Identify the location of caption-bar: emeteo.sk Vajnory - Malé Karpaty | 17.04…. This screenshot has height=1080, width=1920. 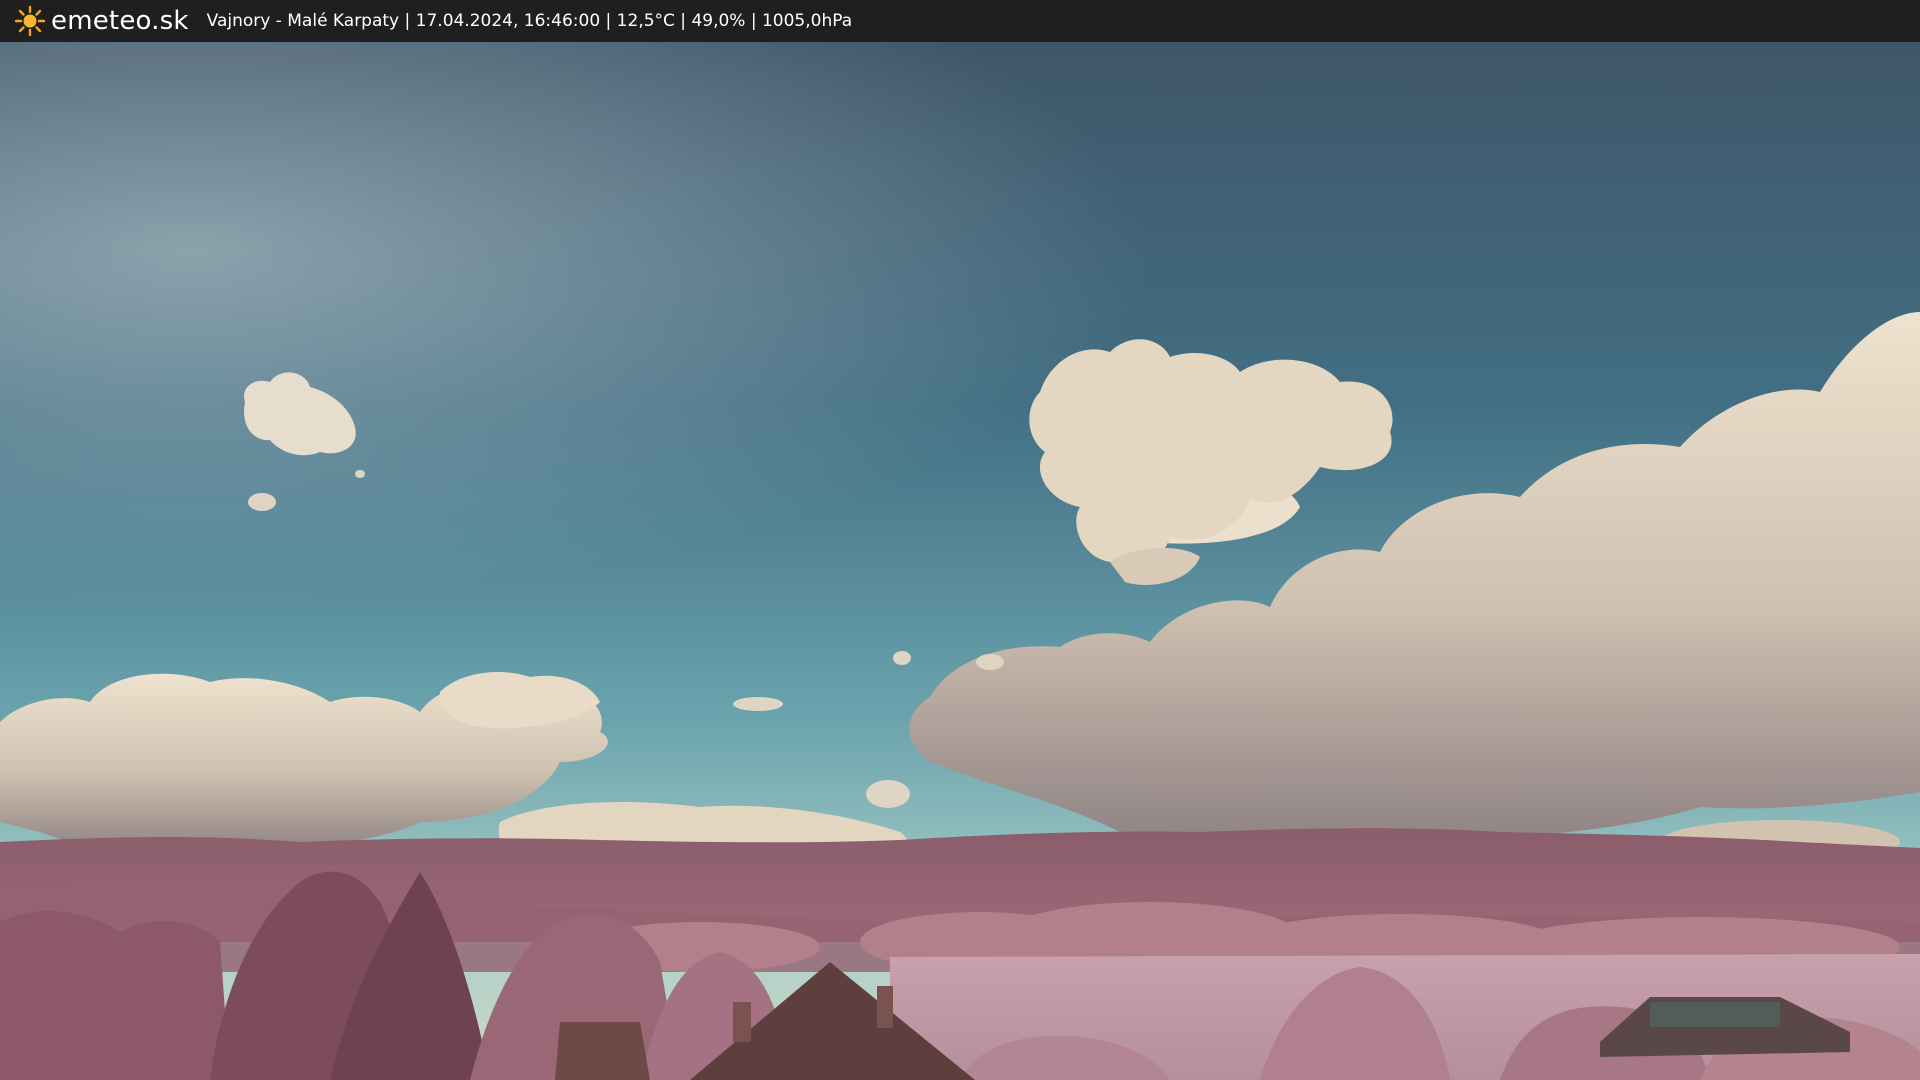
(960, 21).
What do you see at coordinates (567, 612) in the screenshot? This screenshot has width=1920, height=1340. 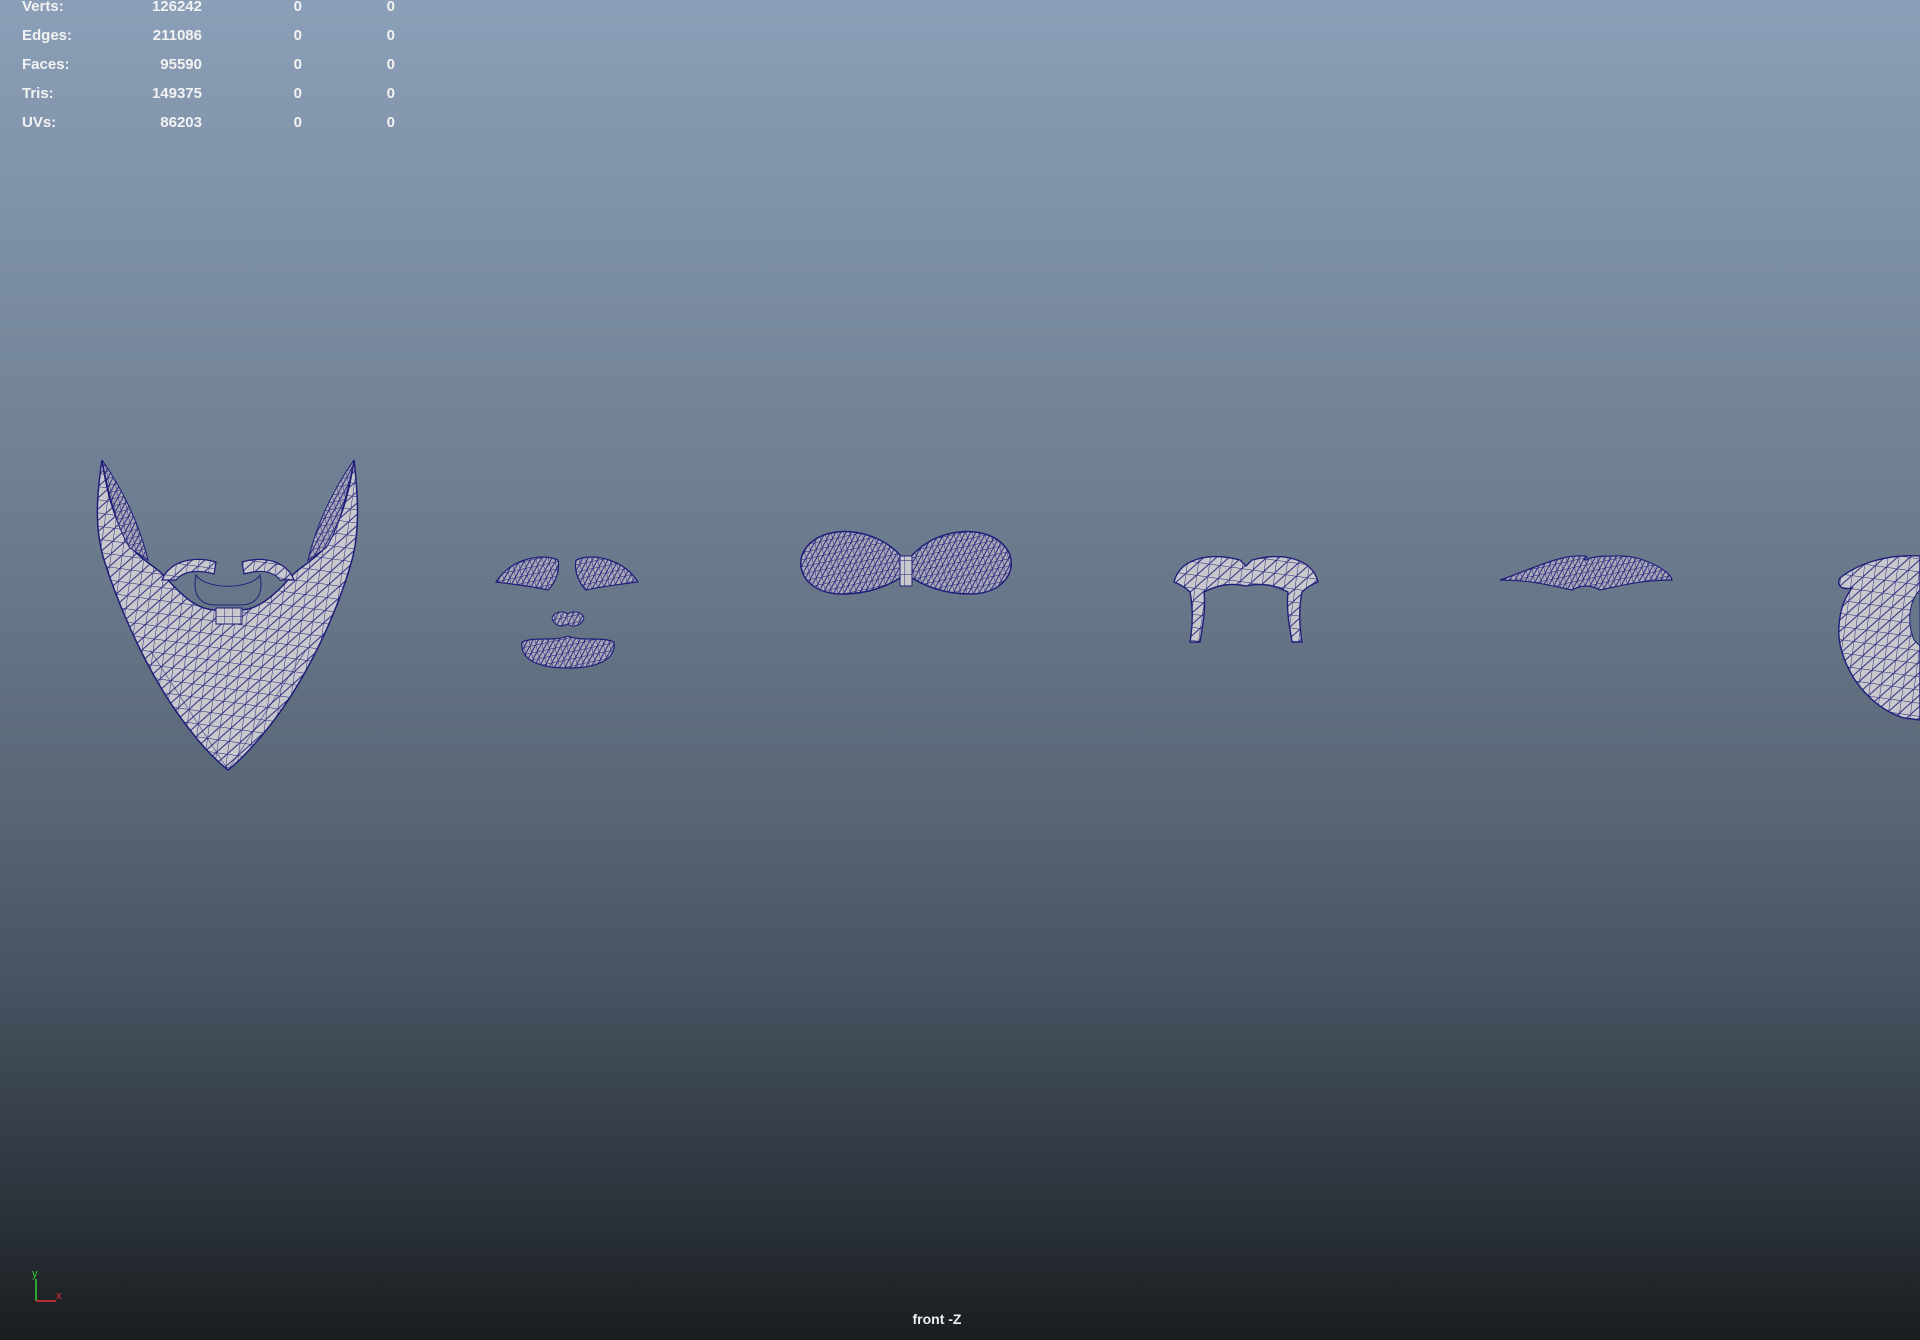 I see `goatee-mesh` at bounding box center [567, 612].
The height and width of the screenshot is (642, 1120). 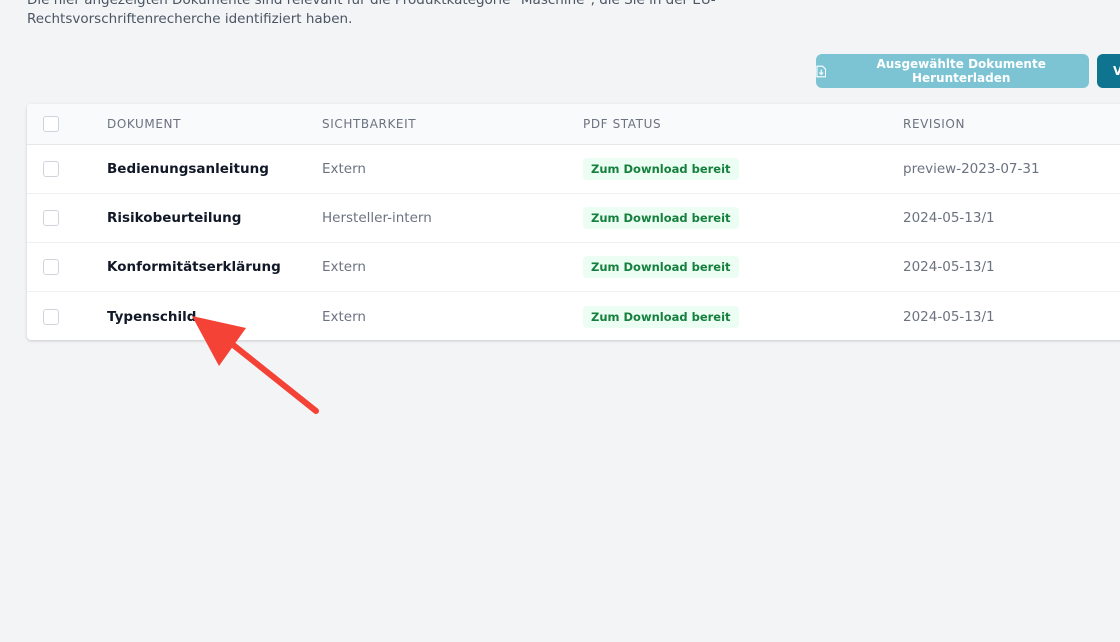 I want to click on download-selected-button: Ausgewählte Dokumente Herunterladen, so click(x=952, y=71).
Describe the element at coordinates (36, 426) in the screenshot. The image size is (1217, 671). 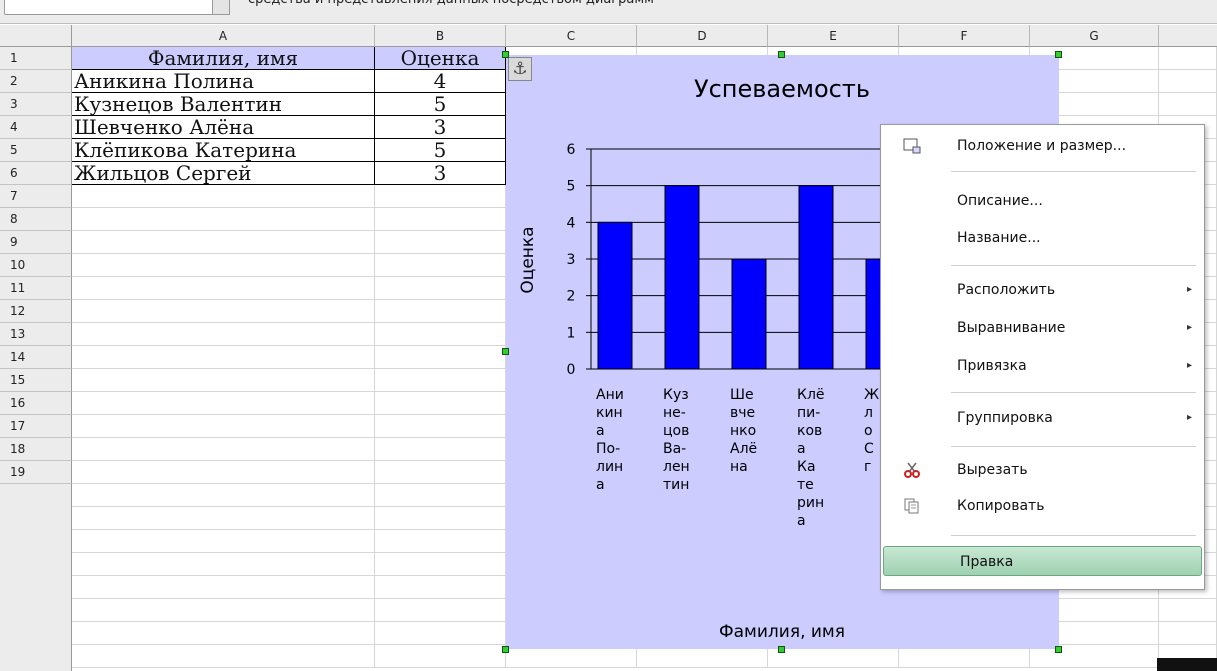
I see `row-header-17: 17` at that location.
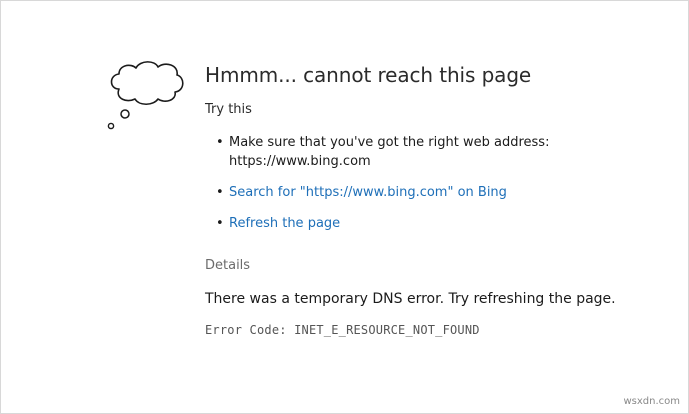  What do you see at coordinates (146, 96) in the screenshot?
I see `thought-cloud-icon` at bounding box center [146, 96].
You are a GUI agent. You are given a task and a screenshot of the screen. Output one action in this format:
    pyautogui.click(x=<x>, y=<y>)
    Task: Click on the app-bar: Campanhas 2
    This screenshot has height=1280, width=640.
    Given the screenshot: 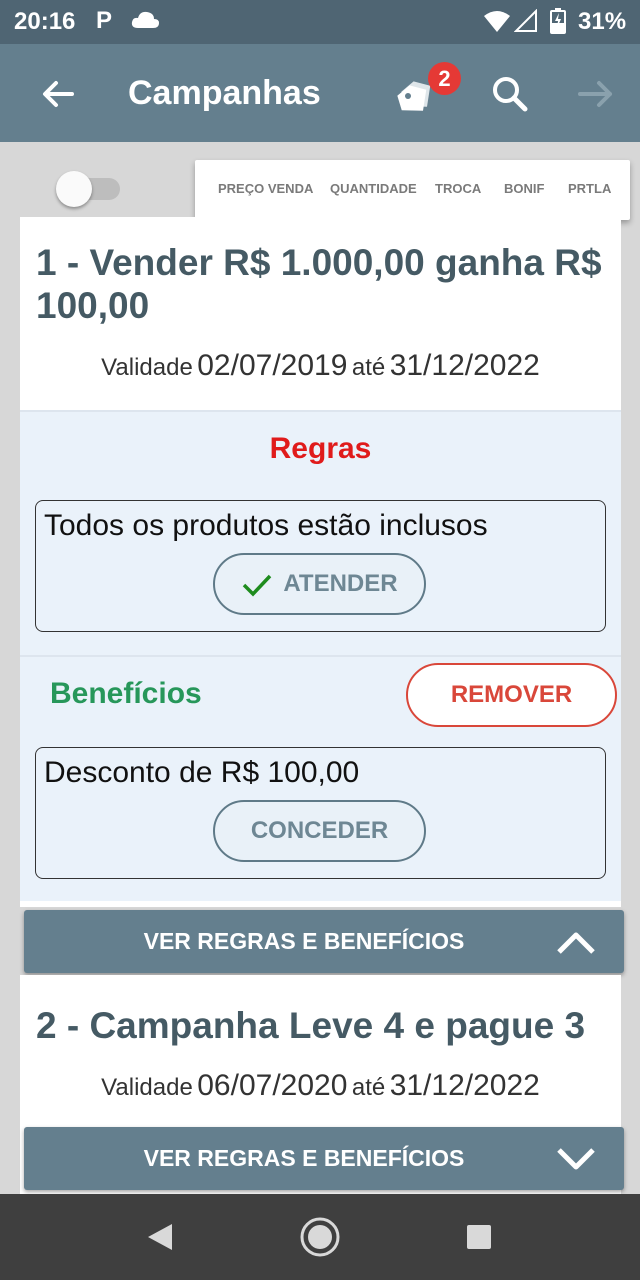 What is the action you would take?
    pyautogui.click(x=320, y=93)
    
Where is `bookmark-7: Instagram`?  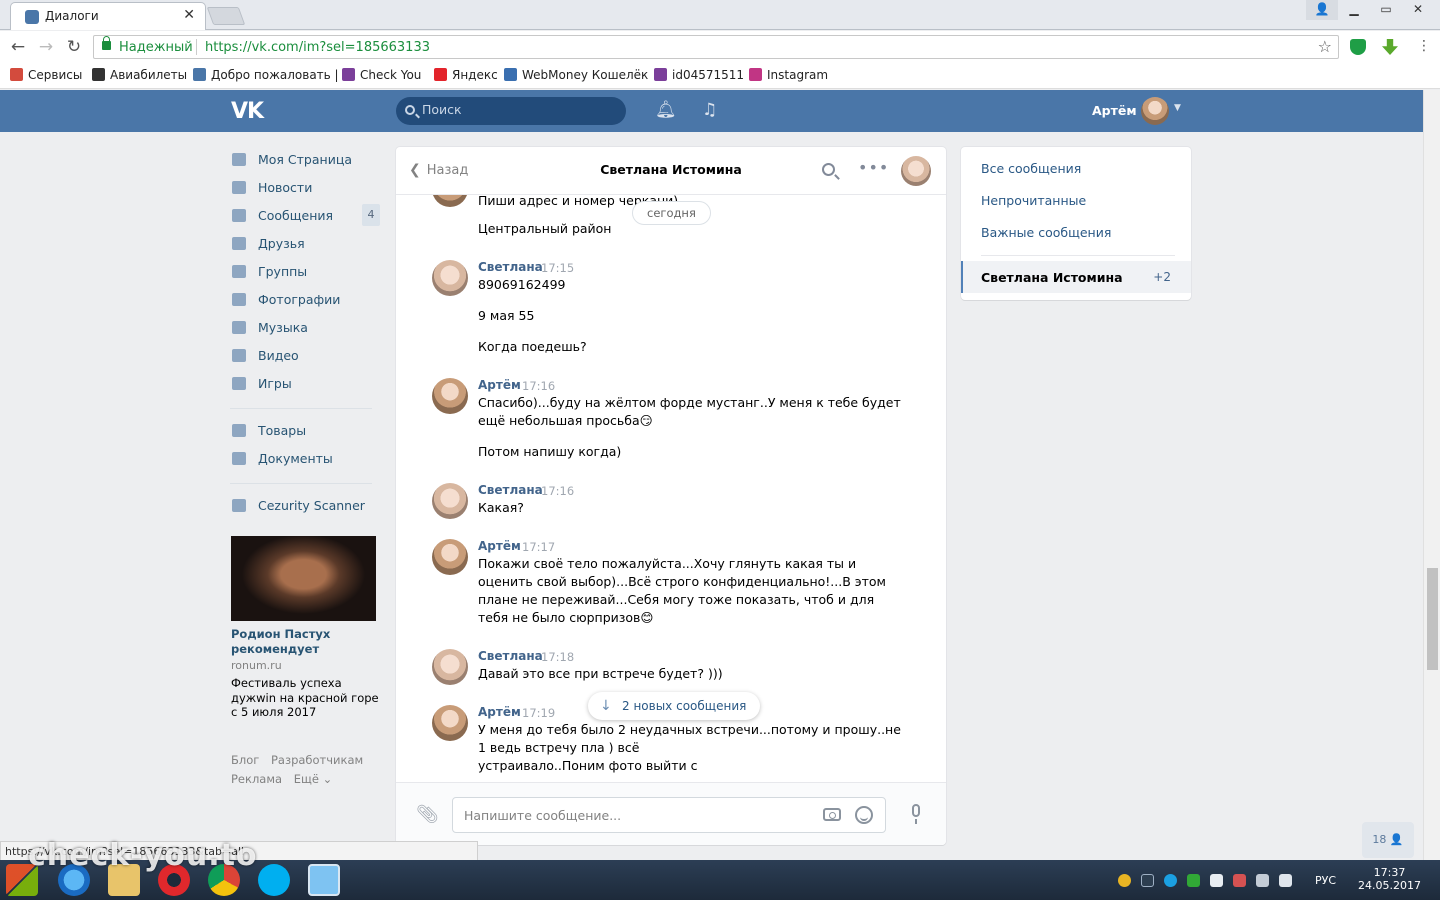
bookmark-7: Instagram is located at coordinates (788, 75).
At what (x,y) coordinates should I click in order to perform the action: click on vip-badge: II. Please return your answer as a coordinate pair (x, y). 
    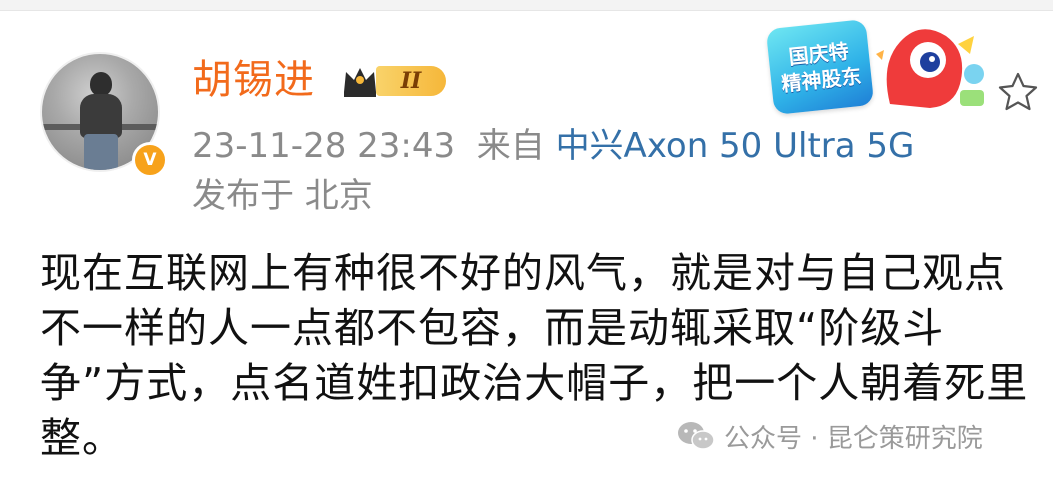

▸ WHAT TO WORK ON: Reproduce the data verbatim, from the line with "Describe the element" through the line with "center [146, 96].", including both. Omit the pictures from your answer.

▸ ANSWER TO THE PROBLEM:
Describe the element at coordinates (36, 426) in the screenshot. The image size is (1217, 671). 
I see `row-header-17: 17` at that location.
  What do you see at coordinates (146, 96) in the screenshot?
I see `thought-cloud-icon` at bounding box center [146, 96].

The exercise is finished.